La forte demande de minéraux essentiels liés à l'énergie exerce une pression sur les chaînes d'approvisionnement

Par Monia Snoussi-Mimouni et Sandra Avérous

Les minéraux essentiels, tels que le cobalt, le cuivre, le lithium, le nickel et les terres rares, jouent un rôle crucial dans la production de technologies énergétiques propres, des éoliennes aux voitures électriques. Au cours des 20 dernières années, le montant du commerce annuel des minéraux essentiels liés à l'énergie est passé de 53 milliards d'USD à 378 milliards d'USD. Néanmoins, la forte demande de technologies propres exerce une pression sur les chaînes d'approvisionnement de ces minéraux.

La demande de minéraux essentiels est particulièrement forte pour la production de batteries de voitures électriques, chaque batterie nécessitant jusqu'à 200 kg de ces minéraux essentiels. Le secteur de la batterie est à l'origine de 70% de la demande mondiale de cobalt. Ce secteur nécessite aussi de l'aluminium, du cuivre, du lithium, du nickel et des terres rares. Les électrolyseurs, qui sont fondamentaux pour la production d'hydrogène vert, font appel à divers minéraux essentiels, y compris le platine et l'iridium, deux des métaux les plus rares et les plus chers au monde. Des éléments de terres rares sont notamment nécessaires pour les aimants, un composant essentiel de bon nombre de machines électriques, en particulier celles qui présentent le meilleur rendement énergétique.

Les minéraux essentiels liés à l'énergie sont considérés par de nombreuses économies comme étant un composant essentiel de la transition vers une économie sobre en carbone (voir le tableau 1). Cet article de blog est axé sur la partie de la chaîne d'approvisionnement qui se trouve en amont, lorsque ces minéraux n'ont pas été transformés. Les minéraux transformés, les composants manufacturés et les articles fabriqués à partir de ces minéraux ne sont pas pris en compte dans l'analyse.

Importations

Au cours des deux dernières décennies, le commerce des minéraux essentiels a progressé, affichant un taux moyen de croissance annuelle de 10%. En 2021, la croissance s'est envolée pour atteindre 37%, le commerce ayant rebondi après le ralentissement provoqué par la COVID-19. Au cours des cinq dernières années, la valeur des importations a presque doublé, passant de 212 milliards d'USD en 2017 à 378 milliards d'USD en 2022, avec une forte augmentation dans le commerce des métaux du groupe du platine (MGP) tels que le rhodium, l'iridium, le ruthénium et l'osmium. Ces métaux ont enregistré des taux de croissance annuelle allant jusqu'à 72% depuis 2017 (voir le tableau 2). L'hélium et le lithium ont aussi enregistré des taux de croissance annuelle remarquables, allant jusqu'à 53% depuis 2017.

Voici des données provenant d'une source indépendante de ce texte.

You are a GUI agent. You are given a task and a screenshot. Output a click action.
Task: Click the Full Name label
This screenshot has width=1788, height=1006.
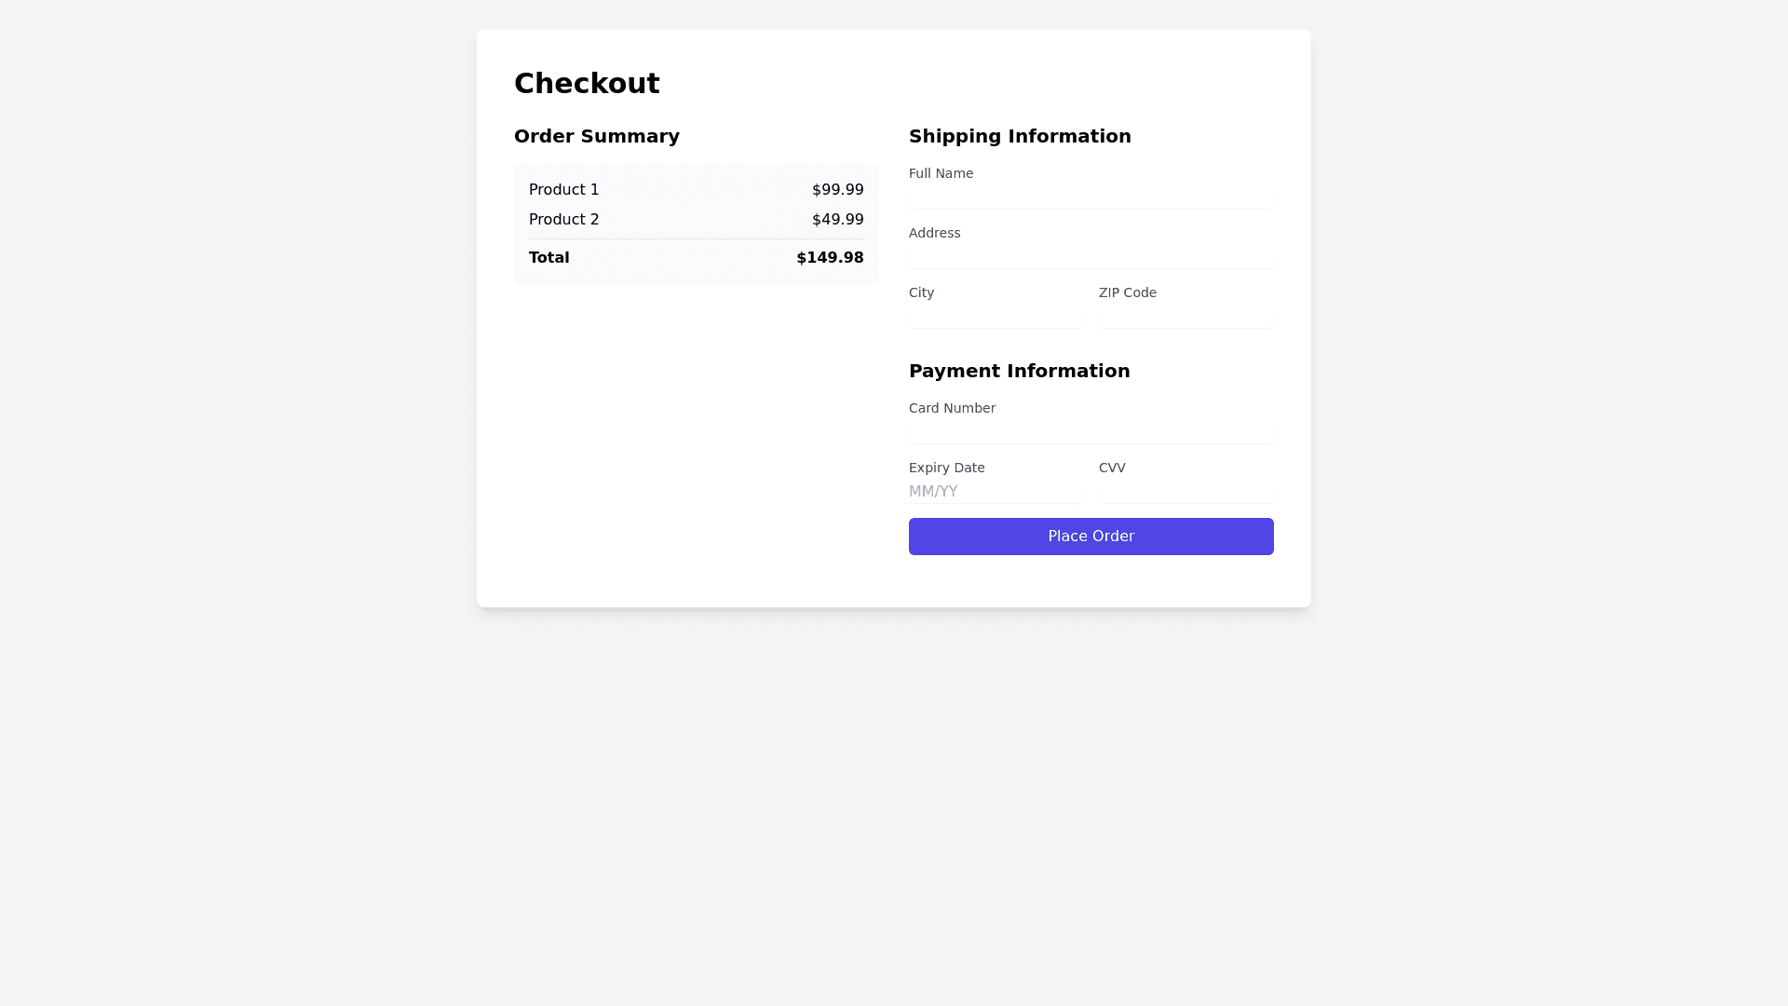click(941, 173)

Au cours des cinq dernières années, le commerce des MGP, des terres rares et d'autres minéraux a presque doublé, atteignant une valeur totale de 219 milliards d'USD en 2022.

Les importations de cuivre ont affiché une croissance annuelle moyenne de 15% depuis 2002, avec une augmentation de 12% au cours des cinq dernières années (voir la figure 1). Cette croissance est largement due à l'augmentation des prix des produits de base et à l'accroissement des importations de deux grands importateurs, la Chine et le Japon. Les importations de la Chine ont progressé de 24% depuis 2002, tandis que les importations du Japon ont enregistré une augmentation annuelle moyenne de 10% (voir la figure 2). Ces deux économies représentent ensemble environ 72% des importations mondiales de cuivre, la Chine représentant à elle seule près de 60%. En 2022, cette tendance à la hausse ne s'est toutefois pas maintenue, et la croissance affichée par les principaux importateurs de cuivre a légèrement diminué.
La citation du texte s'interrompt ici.